On the flipside of life-ruining science fiction is our overreliance on machines. Mr. Robot lets loose the most devastatingly accurate portrayal of hacker culture in recent years. In the show, an unassuming tech worker goes vigilante as he crushes villains big and small under the weight of their own dirty laundry. Between some major digital attacks are smaller but equally sinister hack jobs targeted at lowlifes of every shade and caliber. Operating outside of the law and beyond the grid seems to come easy to the young morally gray hacker. Anyone seems to be a possible target and pulling the trigger comes as easy to some as stepping out for cigarettes. In the wake of Edward Snowden, intimate celebrity pictures getting leaked and Sony’s PSN getting hacked, the new question is: are we as safe as we think we are?

The Tradition Of Technophobia

The writers of these shows have tapped in to something beautiful here. In the ‘90s and early 2000s we were afraid to be swept away by a typhoon or an earthquake inspired by this new-fangled thing called climate change. In the mid-2000s we were all about those zombies — a creature repurposed to allude to the mindless consumerism of the multitudes. Now nearing the tail end of 2015, technology seems to be shaping the way we dream of dying.

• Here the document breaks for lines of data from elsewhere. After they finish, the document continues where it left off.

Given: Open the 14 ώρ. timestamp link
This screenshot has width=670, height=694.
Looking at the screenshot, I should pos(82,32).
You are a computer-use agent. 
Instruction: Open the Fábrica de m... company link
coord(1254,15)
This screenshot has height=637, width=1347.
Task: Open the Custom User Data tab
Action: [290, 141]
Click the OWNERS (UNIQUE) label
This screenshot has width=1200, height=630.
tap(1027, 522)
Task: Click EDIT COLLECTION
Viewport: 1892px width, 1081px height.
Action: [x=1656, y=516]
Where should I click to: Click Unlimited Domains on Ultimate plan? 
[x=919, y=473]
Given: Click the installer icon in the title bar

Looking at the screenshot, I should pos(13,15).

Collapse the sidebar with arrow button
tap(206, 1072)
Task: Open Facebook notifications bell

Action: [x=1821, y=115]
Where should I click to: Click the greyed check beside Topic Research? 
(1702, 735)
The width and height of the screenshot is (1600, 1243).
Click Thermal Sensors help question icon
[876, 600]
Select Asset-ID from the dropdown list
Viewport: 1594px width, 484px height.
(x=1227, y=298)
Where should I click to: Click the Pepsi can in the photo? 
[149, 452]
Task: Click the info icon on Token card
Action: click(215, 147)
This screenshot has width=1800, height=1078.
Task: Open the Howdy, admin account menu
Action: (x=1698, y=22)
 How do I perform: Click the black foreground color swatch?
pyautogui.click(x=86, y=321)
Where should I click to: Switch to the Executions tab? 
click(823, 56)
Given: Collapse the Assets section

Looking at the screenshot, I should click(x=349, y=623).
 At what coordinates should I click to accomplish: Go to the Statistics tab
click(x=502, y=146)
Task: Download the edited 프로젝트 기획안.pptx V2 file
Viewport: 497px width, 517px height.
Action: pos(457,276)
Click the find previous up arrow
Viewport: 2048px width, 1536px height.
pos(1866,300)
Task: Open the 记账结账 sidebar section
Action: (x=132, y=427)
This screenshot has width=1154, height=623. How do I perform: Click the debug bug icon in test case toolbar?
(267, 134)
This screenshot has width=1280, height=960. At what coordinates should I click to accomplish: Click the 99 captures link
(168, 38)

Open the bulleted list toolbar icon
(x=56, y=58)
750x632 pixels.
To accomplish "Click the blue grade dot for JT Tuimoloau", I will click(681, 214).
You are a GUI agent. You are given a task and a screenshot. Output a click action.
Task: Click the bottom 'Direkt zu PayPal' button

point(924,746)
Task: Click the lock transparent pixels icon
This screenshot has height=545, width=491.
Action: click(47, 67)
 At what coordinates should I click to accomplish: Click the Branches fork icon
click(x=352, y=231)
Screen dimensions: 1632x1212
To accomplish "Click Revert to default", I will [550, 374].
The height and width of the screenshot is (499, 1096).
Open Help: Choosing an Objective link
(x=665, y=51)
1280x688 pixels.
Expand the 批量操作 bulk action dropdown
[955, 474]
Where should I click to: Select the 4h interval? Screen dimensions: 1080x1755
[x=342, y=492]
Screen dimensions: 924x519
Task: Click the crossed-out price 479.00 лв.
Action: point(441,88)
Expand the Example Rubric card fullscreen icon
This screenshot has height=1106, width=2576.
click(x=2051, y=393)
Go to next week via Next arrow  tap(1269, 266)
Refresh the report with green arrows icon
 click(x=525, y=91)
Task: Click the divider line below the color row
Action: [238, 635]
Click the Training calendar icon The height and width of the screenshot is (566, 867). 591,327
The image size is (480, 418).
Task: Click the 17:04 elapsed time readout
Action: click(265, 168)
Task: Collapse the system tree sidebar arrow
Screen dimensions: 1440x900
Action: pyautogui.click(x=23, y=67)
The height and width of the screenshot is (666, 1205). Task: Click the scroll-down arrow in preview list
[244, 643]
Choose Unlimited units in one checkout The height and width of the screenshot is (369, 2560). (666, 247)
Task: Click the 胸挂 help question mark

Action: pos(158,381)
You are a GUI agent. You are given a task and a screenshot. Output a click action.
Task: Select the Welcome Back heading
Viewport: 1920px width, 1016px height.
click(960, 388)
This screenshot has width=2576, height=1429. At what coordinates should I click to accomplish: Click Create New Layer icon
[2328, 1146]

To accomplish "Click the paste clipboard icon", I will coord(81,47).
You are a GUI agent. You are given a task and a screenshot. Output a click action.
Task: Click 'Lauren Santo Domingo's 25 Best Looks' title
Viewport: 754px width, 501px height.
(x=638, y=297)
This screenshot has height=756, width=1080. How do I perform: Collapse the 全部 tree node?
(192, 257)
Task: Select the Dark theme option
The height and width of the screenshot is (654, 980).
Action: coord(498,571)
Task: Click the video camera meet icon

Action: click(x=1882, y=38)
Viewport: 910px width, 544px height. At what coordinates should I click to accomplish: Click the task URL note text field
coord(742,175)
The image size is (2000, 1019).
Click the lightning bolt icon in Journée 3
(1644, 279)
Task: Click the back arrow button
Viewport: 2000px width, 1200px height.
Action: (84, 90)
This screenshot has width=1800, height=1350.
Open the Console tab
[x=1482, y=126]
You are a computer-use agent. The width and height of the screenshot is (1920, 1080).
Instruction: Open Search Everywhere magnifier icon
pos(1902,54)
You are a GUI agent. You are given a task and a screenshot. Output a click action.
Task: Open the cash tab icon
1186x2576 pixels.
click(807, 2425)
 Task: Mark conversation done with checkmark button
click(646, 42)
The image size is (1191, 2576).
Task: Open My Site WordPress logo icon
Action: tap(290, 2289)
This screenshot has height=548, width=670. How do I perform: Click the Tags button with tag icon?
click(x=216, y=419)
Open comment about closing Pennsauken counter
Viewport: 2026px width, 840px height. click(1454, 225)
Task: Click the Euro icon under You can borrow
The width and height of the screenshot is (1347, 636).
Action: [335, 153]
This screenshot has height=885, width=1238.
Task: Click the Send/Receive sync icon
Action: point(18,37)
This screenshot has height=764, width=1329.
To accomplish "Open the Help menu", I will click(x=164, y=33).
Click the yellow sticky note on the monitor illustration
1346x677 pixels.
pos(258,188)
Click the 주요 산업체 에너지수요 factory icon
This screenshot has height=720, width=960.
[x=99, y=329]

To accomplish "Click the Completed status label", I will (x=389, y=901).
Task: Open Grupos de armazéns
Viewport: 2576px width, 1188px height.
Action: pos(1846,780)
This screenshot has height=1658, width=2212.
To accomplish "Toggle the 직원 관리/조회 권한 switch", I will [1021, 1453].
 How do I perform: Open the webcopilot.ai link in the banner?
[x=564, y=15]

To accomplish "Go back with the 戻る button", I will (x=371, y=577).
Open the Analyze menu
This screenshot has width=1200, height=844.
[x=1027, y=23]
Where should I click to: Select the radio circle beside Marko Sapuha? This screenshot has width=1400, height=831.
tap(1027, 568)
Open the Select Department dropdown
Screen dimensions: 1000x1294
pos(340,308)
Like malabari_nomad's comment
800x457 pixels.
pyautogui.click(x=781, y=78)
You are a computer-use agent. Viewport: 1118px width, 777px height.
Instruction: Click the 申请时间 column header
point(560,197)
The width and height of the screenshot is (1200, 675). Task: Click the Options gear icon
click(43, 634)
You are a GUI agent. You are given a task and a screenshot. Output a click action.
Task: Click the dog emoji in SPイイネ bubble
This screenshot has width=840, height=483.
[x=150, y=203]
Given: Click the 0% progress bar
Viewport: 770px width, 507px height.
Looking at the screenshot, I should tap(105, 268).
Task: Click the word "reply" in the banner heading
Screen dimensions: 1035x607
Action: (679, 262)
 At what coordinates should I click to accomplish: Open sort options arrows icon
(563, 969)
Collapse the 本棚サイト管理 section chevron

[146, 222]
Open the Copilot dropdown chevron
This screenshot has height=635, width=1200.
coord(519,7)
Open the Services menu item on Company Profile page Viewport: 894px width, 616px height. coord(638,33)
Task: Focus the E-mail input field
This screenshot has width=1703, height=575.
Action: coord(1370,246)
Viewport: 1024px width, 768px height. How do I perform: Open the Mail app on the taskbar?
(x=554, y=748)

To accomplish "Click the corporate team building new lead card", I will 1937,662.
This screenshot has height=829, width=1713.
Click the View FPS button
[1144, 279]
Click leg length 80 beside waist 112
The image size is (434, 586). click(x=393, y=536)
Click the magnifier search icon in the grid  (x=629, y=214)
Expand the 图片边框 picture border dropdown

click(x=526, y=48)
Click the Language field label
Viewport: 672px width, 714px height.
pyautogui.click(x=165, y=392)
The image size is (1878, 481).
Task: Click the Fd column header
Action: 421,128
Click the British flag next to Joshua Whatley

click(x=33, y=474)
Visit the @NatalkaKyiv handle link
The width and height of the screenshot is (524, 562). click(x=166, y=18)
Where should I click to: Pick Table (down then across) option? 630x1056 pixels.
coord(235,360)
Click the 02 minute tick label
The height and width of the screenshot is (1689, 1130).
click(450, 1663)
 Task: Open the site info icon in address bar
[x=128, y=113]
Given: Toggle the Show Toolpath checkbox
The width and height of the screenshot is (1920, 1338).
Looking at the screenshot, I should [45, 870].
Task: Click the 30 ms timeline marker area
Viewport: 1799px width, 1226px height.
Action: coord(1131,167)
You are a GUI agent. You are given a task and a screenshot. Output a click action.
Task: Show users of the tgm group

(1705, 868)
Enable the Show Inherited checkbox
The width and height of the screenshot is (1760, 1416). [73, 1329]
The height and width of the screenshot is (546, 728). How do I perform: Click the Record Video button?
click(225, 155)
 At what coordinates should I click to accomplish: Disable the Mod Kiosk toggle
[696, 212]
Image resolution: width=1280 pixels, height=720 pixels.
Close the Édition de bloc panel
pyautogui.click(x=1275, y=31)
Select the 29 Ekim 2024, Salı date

Now, a tech-inspired apocalypse is hardly a new concept. Movies such as 2001 A Space Odyssey, A.I., Terminator and The Matrix also point to artificial intelligence as the cybernetic hyper intelligent elephant in the room. As crude and inaccurate as their depictions may be, hackers have been featured in movies like the Mission Impossible franchise, Swordfish and Live Free or Die Hard – the fourth one.  But this time around, shows are raising questions that could pass as warm-ups for a philosophy seminar.

Sci-fi has always been the philosophical genre allowing us to let those hypothetical situations play out in a secure biome set in fiction. A little production magic and our what-ifs become let’s-sees. Now that technology has progressed at a maddening rate in the last two decades, so have our questions. Smartphones and cloud-based storage bring with them holes in privacy. A progressive hacker culture and exploitative companies running rampant get us daydreaming of a digitally executed uprising. Automation and and increasingly difficult job market has us questioning our work and role in a futuristic society. 

The New Fear

The fictional AI of this era is now inspired by modern technology like the unassuming Siri, the infinite wonders of the Internet and the impending threat of automation phasing out jobs. We are learning to be afraid of obsolescence: the end of our purpose. Being phased out is a fate much worse than death. Not only will you not exist. You won’t matter. Why bother being a doctor when a robot could learn that job in a few minutes? Why try making new friends when you have an unshaking, lifeless shoulder to cry on?

Hacking brings in an all new threat to life. All the systems, companies and structures we have so instinctually trusted with our lives are not as safe as we may think. With cybersecurity being treated as just another annoying footnote in board meetings, crucial databases are being left out in the open. Even more disturbing is that companies are moving more and more towards storage options we can’t control. Mix that with civil unrest brewing under the heel of bloated corporations and you have yourself the scariest antagonist to ever wield a keyboard.

These aren’t the threats of tech like we remember them popping up in the ‘90s. That was a much simpler era where robots wanted to kill you just because they were programmed to and computers were just green screens in laboratories. The threat of technology is getting a lot more philosophical as technology evolves. Mainstream media is starting to scare us less with jump scares and more with seeds of uncertainty.

It’s a different brand of fear to be perpetually vulnerable, and also be so close to the actual threat. You know that when you walk out of the cinema, The Rock will probably never run around a crumbling LA nor will a giant radioactive Japanese lizard destroy yet another major US city. Malware and losing your job to impending automation, however, hit much closer to home. As fictional as it is, consider asking Siri to spare you in the coming robot uprising just to be sure.